Area of the sector \[ = \dfrac{\theta }{{360}} \times \pi {r^2}\]
Now, we will rearrange the terms, we get
\[ \Rightarrow \] Area of the sector \[ = \dfrac{r}{2} \times \dfrac{{\pi r\theta }}{{180}}\]
We know that \[l = \dfrac{{\pi r\theta }}{{180}}\]
Now, we will substitute the value of the length of the minor arc here.
\[ \Rightarrow \] Area of the sector \[ = \dfrac{r}{2} \times l\]
Substituting \[r = 21\] and \[l = 33\] in the above equation, we get
\[ \Rightarrow \] Area of the sector \[ = \dfrac{{21}}{2} \times 33 = 346.5{m^2}\]

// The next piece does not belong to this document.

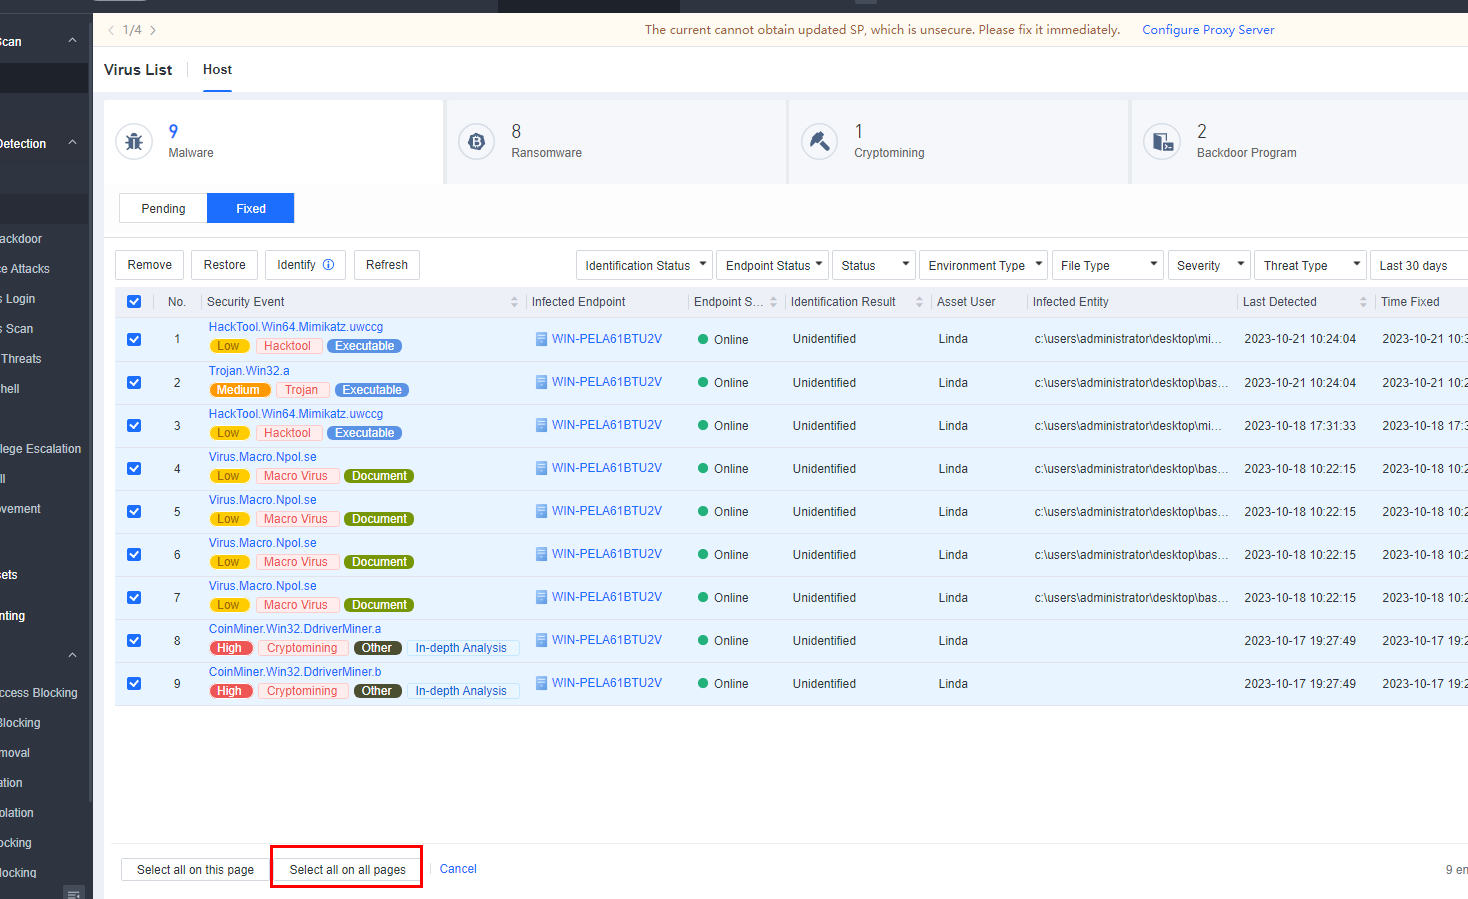
Task: Click the next notification arrow beside 1/4
Action: tap(153, 30)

As it is given that the cost of tilling \[1{m^2}\] region \[ = {\rm{Rs}}.15\]
Using the unitary method here, we get
Cost of tilling \[346.5{m^2}\] region \[ = 346.5 \times {\rm{Rs}}.15 = {\rm{Rs}}.5197.5\]

Hence, the cost of tilling the whole field is \[{\rm{Rs}}.5197.5\].

Note:
Here the field was in the form of a sector. A sector is defined as the part of a circle enclosed by two radii of a circle and their intercepted arc. We have found out the cost using a unitary method. The unitary method is a method where first, the per-unit quantity is calculated, and then the number of units are multiplied. Here, we can multiply the cost of tilling by the Length of the wall constructed to find the cost of tilling the whole field. This will give us the wrong answer.